How the 2016 Election Is Impacting Children

April 27th 2016

Kyle Jaeger

The divisive rhetoric of presidential candidates in the 2016 election — namely Republican front-runner Donald Trump — is enabling bullying and scaring schoolchildren across the U.S., a recent Southern Poverty Law Center report found.


A survey of approximately 2,000 K-12 teachers looked at the impact of presidential campaigns on students, revealing "an alarming level of fear and anxiety among children of color and inflaming racial and ethnic tensions in the classroom," the SPLC reports. In certain cases, teachers reported a recent spike in bullying and harassment, believed to be the product of presidential politics.

"The first impact [of the 2016 election] is that many students are really fearful and anxious — particularly immigrant students, but also students of color in general and Muslim students," Maureen Costello, the director of SPLC's Teaching Tolerance and author of the report, told ATTN:. "The other thing that we saw was that it was really influencing student behavior."

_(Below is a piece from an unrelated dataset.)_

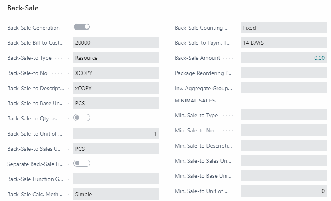
Task: Open the Back-Sale-to Type Resource field
Action: pyautogui.click(x=116, y=58)
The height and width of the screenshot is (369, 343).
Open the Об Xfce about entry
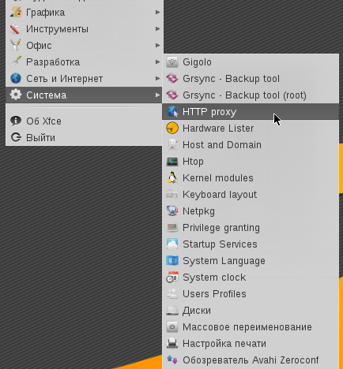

"It was emboldening students to taunt others and to inject election language into their bullying," Costello said.

While the report does not explicitly identify any candidates as responsible for these classroom trends, Trump's name appeared in the comments of more than 1,000 teacher surveys. Fewer than 200 comments contained the names of candidates Sen. Ted Cruz, former Secretary of State Hillary Clinton, or Sen. Bernie Sanders.

The idea that campaign rhetoric has bled into American schools is supported by recent stories of harassment and taunting. These types of incidents have been reported in states such as Iowa, where students attending a basketball game chanted Trump's name in an effort to intimate minority players on an opposing team in February. Other examples include the story of a third grader in Virginia, who was identified by his peers as an "immigrant" due for deportation if Trump was elected.


More than two-thirds of the teachers' comments included reports that students (mainly immigrants, or children of immigrants) expressed concern over the fate of their families after the election; more half of the comments detail a rise in "uncivil political discourse"; and more than one-third of teachers said they have observed an increase in anti-Muslim or anti-immigrant sentiment, the SPLC reports.

Costello emphasized the teacher's role in combating these trends.

"It's really important for teachers to reinforce [the idea] that it doesn't matter how the adults are behaving, this is how we're going to behave," Costello told ATTN:. "I think when they're teaching immigrant students and Muslim students, they really have to work on what we call 'anti-bias lessons,' which is getting the [statistics] out there, countering the stereotypes, and talking to kids explicitly about the dangers of stereotyping."